The current retrospective observational study included patients (n = 858) with some risk of metabolic abnormalities (hypertension, diabetes, and dyslipidemia) who had visited the department of cardiology division of Toho University Sakura Medical Center (Chiba, Japan) and undergone echocardiography between 2015 and 2018. Among them, we retrospectively studied 165 consecutive hypertensive patients with preserved LVEF who had echocardiography performed on the same day as their CAVI. The exclusion criteria were as follows: LVEF <50%, acute myocardial infarction, old myocardial infarction, cardiomyopathy, open-heart surgery, non-sinus rhythm, atherosclerosis obliterans (ankle-brachial index, <0.9), pulmonary hypertensive disease, moderate or severe valvular disease, and strain analysis not available (Figure 4).
Flow chart showing patient selection. CAVI, cardio-ankle vascular index; LVEF, left ventricular ejection fraction.
Patients were defined as having hypertension if they had systolic blood pressure (SBP) ≥140 mmHg and/or diastolic blood pressure (DBP) ≥90 mmHg or were taking antihypertensive agents. SBP and DBP were measured simultaneously during CAVI measurements using Vasela 1500. We used SBP and DBP values determined from measurements at the right side in this study.

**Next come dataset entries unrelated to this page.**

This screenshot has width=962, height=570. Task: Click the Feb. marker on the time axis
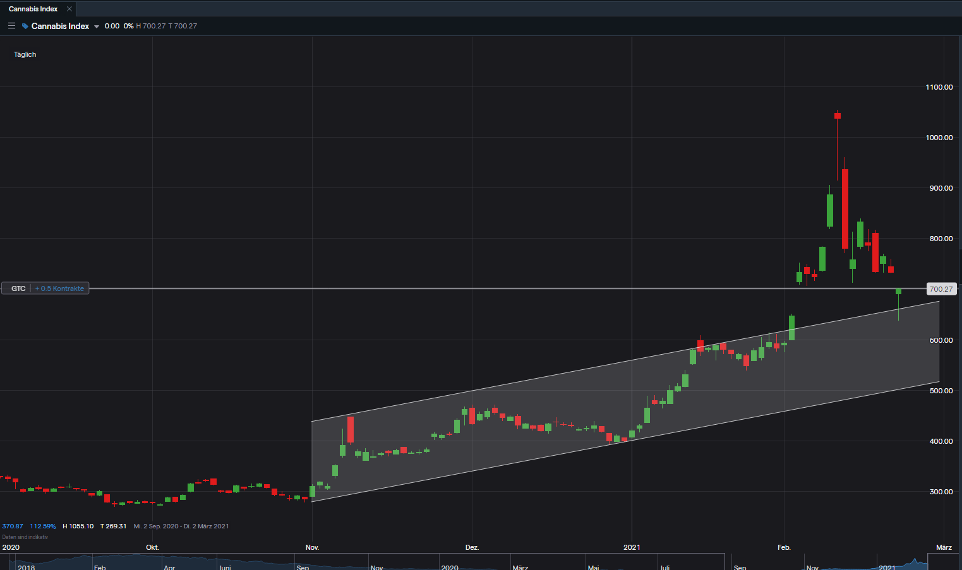(784, 547)
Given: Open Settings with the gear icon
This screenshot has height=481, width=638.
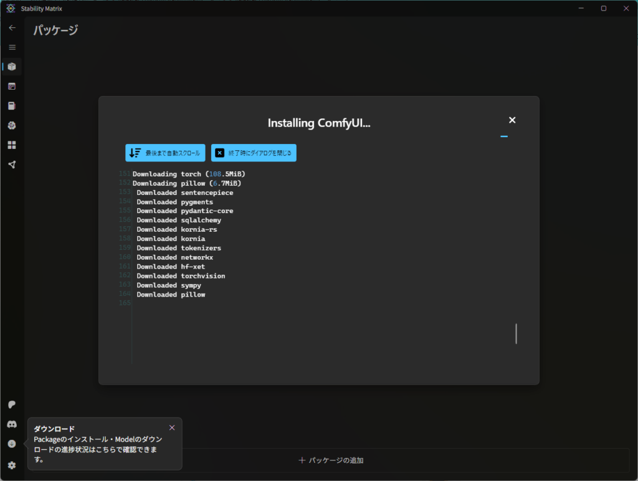Looking at the screenshot, I should click(x=12, y=465).
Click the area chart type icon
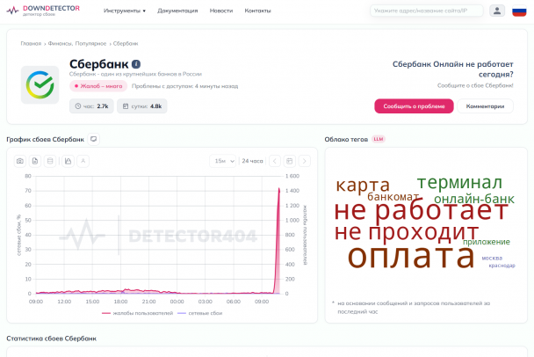This screenshot has height=357, width=534. tap(68, 161)
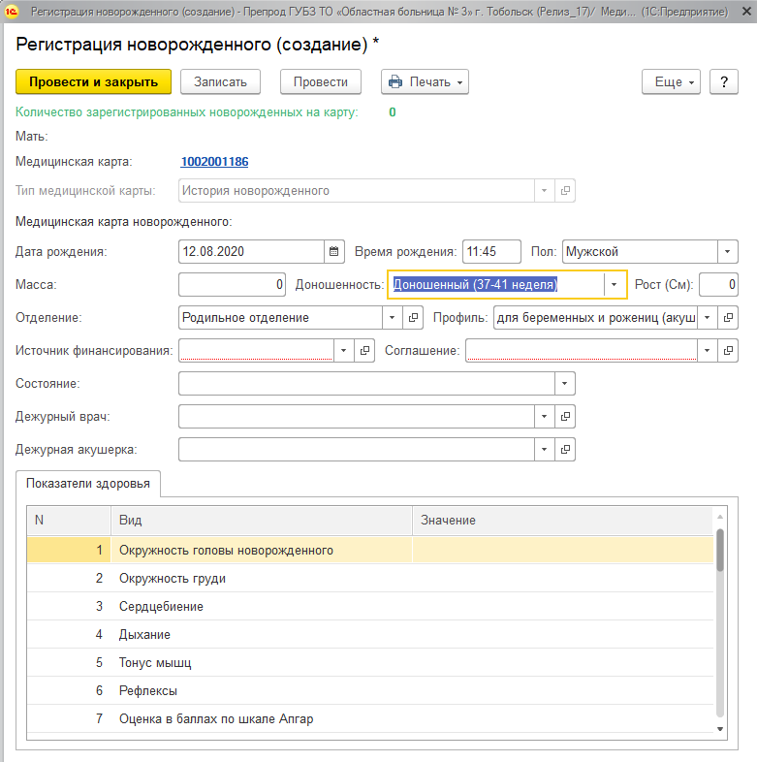Image resolution: width=757 pixels, height=762 pixels.
Task: Click the Масса input field
Action: [x=233, y=284]
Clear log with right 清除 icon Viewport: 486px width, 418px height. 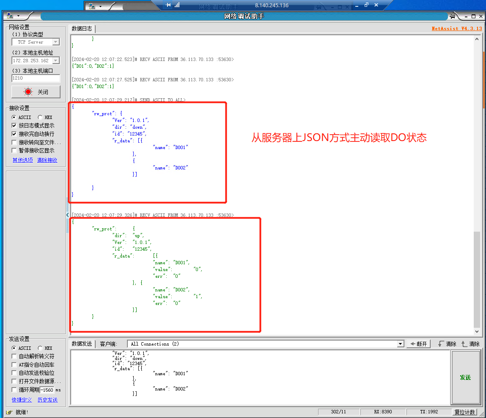point(465,344)
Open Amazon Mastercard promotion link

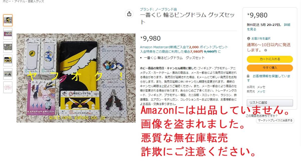(x=184, y=47)
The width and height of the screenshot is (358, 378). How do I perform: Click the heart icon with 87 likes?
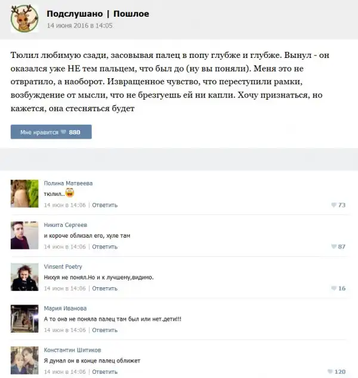(x=334, y=247)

According to the American College of Cardiology/American Heart Association, the detail of hypertension was classified as follows and the results are shown in Table 1.
The presence of the following concomitant diseases was recorded: diabetes mellitus (defined as glycated hemoglobin ≥6.5% (NGSP-standardized value) or requiring antidiabetic treatment) and dyslipidemia (defined as low-density lipoprotein cholesterol concentration ≥140 mg/dL, high-density lipoprotein cholesterol concentration <40 mg/dL, triglyceride concentration ≥150 mg/dL, or requiring antihyperlipidemic treatment).